Document extract:

In laboratories around the world there is an intense desire to sequence more genomes.
- those of a wide variety of organisms to aid in establishing evolutionary relationships;
- those of pooled populations of microorganisms in, for examples, sea water, soil, the large intestine;
- other humans to look for genes that predispose to disease and genetic patterns in various ethnic groups.
All of the sequenced genomes listed in Genome Sizes were determined using the dideoxy method invented by Frederick Sanger and described elsehwere. However, now a great effort is being expended to find ways to sequence DNA more rapidly (and more cheaply).
The Genome Sequencer
Several new methods are being developed and one is already commercially available (the Genome Sequencer 20 System). Its method is called pyrosequencing or sequencing by synthesis. It works like this.
- The DNA to be sequenced is broken up into fragments of ~100 base pairs and denatured to form single-stranded DNA (ssDNA).
- Single ssDNA fragments are attached to microscopic beads, which are separated from each other.
- The polymerase chain reaction (PCR) is run on each bead so that each becomes coated with ~ 10 million identical copies of that fragment.
- The beads are placed singly into separate, microscopic wells (~200,000 of them).
- Each well receives a cocktail of reagents:
- DNA polymerase — for adding deoxyribonucleotides to the ssDNA
- adenosine phosphosulfate (APS)
- ATP sulfurylase — an enzyme that forms ATP from adenosine phosphosulfate (APS) and pyrophosphate (PPi)
- luciferase - an ATPase that catalyzes the conversion of luciferin to oxyluciferin with the liberation of light
After a primer is annealed to the end of the ssDNA, synthesis is ready to begin. As is always true of DNA synthesis, incoming nucleotides are added to the 3' end of the growing chain (left). The nucleotides are supplied as four deoxynucleoside triphosphates. As each nucleotide is added, a molecule containing two phosphate groups — called pyrophosphate (PPi) is split off.

Required work:
1. In the genome sequencing text, what is the method used by the Genome Sequencer 20 System called?
2. Copy the stretch of the genome sequencing text from "- those of a" through "various ethnic groups.".
This work doesn't use the listing.

Stored data:
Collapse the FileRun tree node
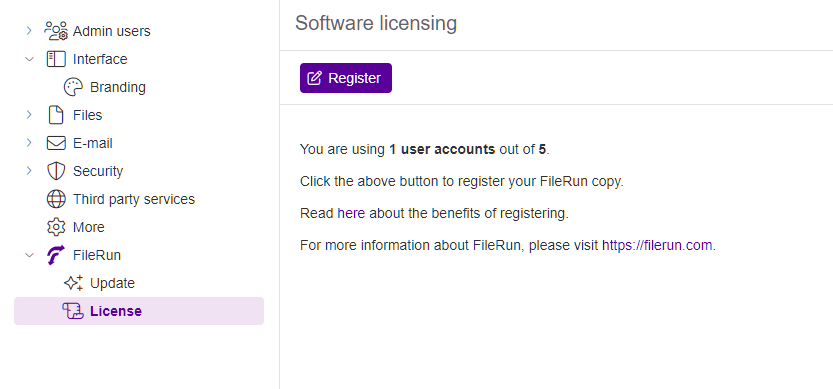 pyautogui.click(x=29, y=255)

Numbered answers:
1. Pyrosequencing, or sequencing by synthesis.

2.
- those of a wide variety of organisms to aid in establishing evolutionary relationships;
- those of pooled populations of microorganisms in, for examples, sea water, soil, the large intestine;
- other humans to look for genes that predispose to disease and genetic patterns in various ethnic groups.